Foreign journalists who went to Pyongyang this week to cover the 70th anniversary of North Korea’s founding received media guidelines from North Korean officials on Thursday that described the dos and don’ts while covering the celebration, NK News reported.

The document, titled “Regulations for the activities by foreign journalists in the territory of the Democratic People’s Republic of Korea,” dates back to two years ago and warns against “distorting the realities” of the country, according to NK News. It cites hard labor as a possible outcome of violating the North’s criminal code.

NK News reported that North Korean officials did not request the correspondents sign the document, suggesting it was handed out as a reference.

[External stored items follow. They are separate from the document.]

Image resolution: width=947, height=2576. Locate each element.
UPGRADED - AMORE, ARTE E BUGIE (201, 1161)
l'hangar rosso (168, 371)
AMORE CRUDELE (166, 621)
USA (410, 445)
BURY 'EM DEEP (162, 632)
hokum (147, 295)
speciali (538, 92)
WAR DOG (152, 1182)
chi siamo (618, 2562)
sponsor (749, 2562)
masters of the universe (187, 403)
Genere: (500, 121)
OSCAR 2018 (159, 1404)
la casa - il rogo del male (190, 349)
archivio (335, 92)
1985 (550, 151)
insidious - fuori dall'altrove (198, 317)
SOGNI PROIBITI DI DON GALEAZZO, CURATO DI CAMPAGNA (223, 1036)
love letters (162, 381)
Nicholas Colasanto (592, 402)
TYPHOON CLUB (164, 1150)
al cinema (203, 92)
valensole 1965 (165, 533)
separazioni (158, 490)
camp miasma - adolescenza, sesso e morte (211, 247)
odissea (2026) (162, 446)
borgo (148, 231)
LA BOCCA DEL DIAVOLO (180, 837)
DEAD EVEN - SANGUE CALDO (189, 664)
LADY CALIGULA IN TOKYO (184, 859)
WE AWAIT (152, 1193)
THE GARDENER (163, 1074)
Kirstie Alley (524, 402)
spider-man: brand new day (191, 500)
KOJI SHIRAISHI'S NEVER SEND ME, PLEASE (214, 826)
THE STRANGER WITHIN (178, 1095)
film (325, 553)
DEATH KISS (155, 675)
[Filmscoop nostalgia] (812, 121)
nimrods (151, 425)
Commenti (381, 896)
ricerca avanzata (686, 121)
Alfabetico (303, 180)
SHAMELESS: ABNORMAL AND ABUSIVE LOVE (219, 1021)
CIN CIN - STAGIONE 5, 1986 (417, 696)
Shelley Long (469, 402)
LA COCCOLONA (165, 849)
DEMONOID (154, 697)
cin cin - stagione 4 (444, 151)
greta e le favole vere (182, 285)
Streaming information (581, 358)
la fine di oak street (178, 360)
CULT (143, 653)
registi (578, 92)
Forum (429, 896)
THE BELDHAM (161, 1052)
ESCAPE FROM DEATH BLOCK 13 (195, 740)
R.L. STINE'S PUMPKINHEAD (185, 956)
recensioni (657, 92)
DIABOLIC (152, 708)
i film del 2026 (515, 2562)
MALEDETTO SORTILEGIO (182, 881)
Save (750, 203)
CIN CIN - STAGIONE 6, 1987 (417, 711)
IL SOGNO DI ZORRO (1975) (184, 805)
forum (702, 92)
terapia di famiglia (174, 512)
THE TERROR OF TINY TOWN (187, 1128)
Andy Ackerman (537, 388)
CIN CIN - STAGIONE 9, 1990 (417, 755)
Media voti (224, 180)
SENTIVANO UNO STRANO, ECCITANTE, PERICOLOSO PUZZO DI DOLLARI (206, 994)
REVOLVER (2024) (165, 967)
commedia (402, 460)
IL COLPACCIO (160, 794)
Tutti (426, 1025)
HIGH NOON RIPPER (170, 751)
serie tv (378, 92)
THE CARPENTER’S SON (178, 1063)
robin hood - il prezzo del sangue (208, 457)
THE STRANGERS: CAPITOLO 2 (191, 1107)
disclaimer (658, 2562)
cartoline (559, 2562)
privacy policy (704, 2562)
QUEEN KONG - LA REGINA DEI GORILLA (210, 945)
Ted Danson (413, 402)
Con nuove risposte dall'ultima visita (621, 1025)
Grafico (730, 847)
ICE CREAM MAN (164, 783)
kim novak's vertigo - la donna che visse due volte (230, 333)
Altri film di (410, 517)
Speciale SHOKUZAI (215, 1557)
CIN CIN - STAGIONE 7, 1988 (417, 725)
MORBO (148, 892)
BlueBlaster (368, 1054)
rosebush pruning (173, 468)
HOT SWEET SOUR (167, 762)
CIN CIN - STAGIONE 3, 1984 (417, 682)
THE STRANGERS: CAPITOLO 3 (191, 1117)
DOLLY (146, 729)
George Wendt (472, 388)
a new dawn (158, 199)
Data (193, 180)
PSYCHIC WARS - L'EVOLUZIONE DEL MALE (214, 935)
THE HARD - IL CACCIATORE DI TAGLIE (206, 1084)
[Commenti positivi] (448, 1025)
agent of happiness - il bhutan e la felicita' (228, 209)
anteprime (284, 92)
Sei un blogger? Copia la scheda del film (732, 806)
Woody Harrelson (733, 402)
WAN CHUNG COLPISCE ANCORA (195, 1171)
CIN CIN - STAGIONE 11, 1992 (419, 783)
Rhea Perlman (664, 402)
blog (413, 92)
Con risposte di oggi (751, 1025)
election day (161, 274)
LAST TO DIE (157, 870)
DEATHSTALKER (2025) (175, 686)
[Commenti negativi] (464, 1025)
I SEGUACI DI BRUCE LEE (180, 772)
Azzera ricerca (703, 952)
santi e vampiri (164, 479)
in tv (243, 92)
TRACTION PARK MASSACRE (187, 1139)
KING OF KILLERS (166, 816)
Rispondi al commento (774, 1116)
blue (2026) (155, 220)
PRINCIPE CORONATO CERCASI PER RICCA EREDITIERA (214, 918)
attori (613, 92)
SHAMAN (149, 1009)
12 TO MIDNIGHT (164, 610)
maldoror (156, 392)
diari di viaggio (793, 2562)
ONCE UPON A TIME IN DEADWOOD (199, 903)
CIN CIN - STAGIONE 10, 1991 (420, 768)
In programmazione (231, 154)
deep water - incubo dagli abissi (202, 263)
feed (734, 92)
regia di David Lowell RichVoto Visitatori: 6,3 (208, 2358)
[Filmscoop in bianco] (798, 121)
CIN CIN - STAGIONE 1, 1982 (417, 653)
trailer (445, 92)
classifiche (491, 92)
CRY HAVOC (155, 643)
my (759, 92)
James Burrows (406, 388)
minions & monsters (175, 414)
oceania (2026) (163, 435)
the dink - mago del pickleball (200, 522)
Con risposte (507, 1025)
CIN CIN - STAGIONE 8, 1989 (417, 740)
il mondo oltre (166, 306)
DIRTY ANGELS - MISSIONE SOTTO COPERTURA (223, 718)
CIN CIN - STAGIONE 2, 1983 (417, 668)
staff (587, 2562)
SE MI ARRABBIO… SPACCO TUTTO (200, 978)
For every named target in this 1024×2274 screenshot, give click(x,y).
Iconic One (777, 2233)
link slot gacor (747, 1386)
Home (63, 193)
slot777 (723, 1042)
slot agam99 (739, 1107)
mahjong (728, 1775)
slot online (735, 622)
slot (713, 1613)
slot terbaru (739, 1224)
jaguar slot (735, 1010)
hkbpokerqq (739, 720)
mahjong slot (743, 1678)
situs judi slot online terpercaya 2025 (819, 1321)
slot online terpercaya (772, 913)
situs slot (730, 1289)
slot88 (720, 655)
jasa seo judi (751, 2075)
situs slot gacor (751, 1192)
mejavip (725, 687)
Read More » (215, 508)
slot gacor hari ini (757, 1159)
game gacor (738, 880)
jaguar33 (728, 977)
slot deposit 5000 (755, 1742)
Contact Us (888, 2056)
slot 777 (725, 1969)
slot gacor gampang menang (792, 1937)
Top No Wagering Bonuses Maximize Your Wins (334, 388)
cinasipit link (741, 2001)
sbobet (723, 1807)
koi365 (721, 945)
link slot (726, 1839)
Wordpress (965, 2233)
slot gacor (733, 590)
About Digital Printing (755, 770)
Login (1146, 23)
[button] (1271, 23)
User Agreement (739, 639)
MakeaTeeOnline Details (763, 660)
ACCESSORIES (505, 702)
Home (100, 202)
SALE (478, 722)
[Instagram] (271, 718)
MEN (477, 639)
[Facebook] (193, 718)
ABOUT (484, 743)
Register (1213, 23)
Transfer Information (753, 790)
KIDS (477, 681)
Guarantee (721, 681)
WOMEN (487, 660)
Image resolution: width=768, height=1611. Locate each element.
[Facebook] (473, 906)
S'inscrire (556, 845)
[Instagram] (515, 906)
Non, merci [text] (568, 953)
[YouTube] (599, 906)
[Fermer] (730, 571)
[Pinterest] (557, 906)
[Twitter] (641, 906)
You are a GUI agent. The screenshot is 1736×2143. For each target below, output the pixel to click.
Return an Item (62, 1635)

North Korea is scheduled to hold a massive military parade at Kim Il Sung Square in Pyongyang on Sunday. Foreign outlets, including NK News, have been allowed to cover it.

The guidelines, according to NK News, recommend reporters “promote the development of relations” between the North and other countries and “respect the manners and customs of the Korean people.”

The punishment for “serious acts of propaganda against the state” is no less than five years of “reform through labor” and no more than 10 years in the event of serious infractions, NK News reported.

One line of the document says acts of “political fraud” can be punished with “training through labor” for no more than a year, according to the outlet.

NK News said its reporters who visited Pyongyang for last year’s April 15th Day of the Sun, the birthday of state founder Kim Il Sung, were not given a set of guidelines or similar rules during their five-day stay.

About 130 foreign correspondents are expected to report from the North Korean capital this weekend. On Thursday morning, a group of American journalists was reportedly escorted to visit the birthplace of Kim Il Sung before touring the Pyongyang subway system, NK News reported.

They were also taken to the Arch of Triumph, a landmark in Pyongyang built to commemorate Kim Il Sung’s anti-Japanese activities during Japan’s colonial rule over the Korean Peninsula in the early 20th century, and the Mansudae Art Studio, which churns out North Korean propaganda, according to NK News.

South Korean authorities believe the North has been preparing for the military parade since July, even as it was negotiating a denuclearization deal with the United States. Precisely how large the parade will be is unclear.

Also unknown is whether the North will display any intercontinental ballistic missiles as it has in the past to show its aggression toward the United States.

The last time North Korea held a military parade was on Feb. 8, on the eve of the PyeongChang Winter Olympics, and it featured Hwasong-12, 14 and 15 missiles, which all have reported intercontinental range.